*Exercise instructions*
The records sit below. Return every line in them that holds the word "will".

▼

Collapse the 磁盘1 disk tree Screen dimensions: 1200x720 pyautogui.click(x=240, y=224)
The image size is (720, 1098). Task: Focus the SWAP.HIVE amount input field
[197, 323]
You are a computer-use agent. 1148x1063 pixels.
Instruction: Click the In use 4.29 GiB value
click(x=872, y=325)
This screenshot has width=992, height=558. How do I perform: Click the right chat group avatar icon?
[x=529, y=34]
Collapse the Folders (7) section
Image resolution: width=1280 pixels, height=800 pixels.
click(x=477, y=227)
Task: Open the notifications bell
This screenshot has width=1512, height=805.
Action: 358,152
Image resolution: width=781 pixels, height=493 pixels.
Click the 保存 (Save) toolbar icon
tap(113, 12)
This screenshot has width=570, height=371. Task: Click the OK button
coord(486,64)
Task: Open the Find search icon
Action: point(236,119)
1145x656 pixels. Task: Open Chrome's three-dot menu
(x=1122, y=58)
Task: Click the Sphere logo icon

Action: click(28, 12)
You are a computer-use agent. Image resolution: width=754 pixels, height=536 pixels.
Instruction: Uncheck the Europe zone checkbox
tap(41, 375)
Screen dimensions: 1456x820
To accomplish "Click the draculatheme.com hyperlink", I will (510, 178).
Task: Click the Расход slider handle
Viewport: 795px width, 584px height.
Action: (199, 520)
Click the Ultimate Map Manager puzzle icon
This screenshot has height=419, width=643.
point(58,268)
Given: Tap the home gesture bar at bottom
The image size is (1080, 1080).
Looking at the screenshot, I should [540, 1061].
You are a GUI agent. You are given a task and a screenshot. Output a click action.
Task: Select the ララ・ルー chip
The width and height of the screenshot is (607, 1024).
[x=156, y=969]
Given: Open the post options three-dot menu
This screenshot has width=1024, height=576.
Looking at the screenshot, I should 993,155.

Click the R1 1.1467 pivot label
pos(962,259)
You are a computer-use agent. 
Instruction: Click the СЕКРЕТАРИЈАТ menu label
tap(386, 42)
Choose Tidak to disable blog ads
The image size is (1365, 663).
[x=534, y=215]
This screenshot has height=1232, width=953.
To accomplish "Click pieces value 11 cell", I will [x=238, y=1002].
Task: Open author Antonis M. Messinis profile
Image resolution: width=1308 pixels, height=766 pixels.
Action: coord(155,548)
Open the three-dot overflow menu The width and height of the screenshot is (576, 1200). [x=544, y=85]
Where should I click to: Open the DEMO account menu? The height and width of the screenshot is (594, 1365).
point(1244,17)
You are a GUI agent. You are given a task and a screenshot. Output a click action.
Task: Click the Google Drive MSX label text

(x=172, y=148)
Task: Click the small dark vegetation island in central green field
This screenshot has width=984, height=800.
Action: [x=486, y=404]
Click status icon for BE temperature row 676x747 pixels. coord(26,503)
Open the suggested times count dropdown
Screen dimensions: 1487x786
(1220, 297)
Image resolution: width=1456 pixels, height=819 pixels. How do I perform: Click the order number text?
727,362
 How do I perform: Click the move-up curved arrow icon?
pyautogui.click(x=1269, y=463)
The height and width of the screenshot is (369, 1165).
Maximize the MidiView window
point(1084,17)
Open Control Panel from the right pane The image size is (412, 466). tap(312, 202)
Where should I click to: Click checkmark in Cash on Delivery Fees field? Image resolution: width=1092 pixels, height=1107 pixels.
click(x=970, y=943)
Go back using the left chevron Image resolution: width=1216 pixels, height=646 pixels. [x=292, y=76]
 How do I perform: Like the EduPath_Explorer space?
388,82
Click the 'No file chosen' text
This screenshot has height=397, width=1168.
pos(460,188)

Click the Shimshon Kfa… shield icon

▲

*Answer to this exercise*
To accomplish "Click the draculatheme.com hyperlink", I will (510, 178).
To accomplish "Click pieces value 11 cell", I will [x=238, y=1002].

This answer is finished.